Transsynaptic cell death of neurons following striatopallidal lesions does not occur in substantia nigra pars reticulata in developing rats.

Abstract

In adult rats, combined lesions of the striatum and globus pallidus (GP) cause transsynaptic cell death of neurons in the substantia nigra pars reticulata (SNr) which becomes apparent 1-2 weeks after the lesions. This delayed cell death of SNr neurons has been explained to be caused by over-excitation of SNr neurons which results from an imbalance between excitatory and inhibitory inputs due to two simultaneous events: acceleration of the excitatory input from the disinhibited subthalamic nucleus (STN) and deprivation of the inhibitory input from the striatum. To examine whether the transsynaptic neuronal death in SNr is caused by the same lesions in developing rats, we destroyed the striatum and GP in rats on postnatal days 10 (P10), P15, P20, P25, P30, P35 and P60 by injecting ibotenic acid.
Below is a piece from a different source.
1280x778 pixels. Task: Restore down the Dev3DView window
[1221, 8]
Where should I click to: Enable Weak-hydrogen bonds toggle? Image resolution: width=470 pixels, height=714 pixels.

We found that cell death did not occur in SNr neurons in rats younger than P20 and that Fos expression induced in STN neurons after these striatopallidal lesions in P10 and P20 rats was lower than that in P30 or P60 rats. These findings suggest that excitation of STN neurons is not enough to cause cell death of SNr neurons in rats younger than P20. Immature functional connection between the cerebral cortex and STN in the early developing animals may contribute to the resistivity of SNr neurons to transsynaptic delayed cell death.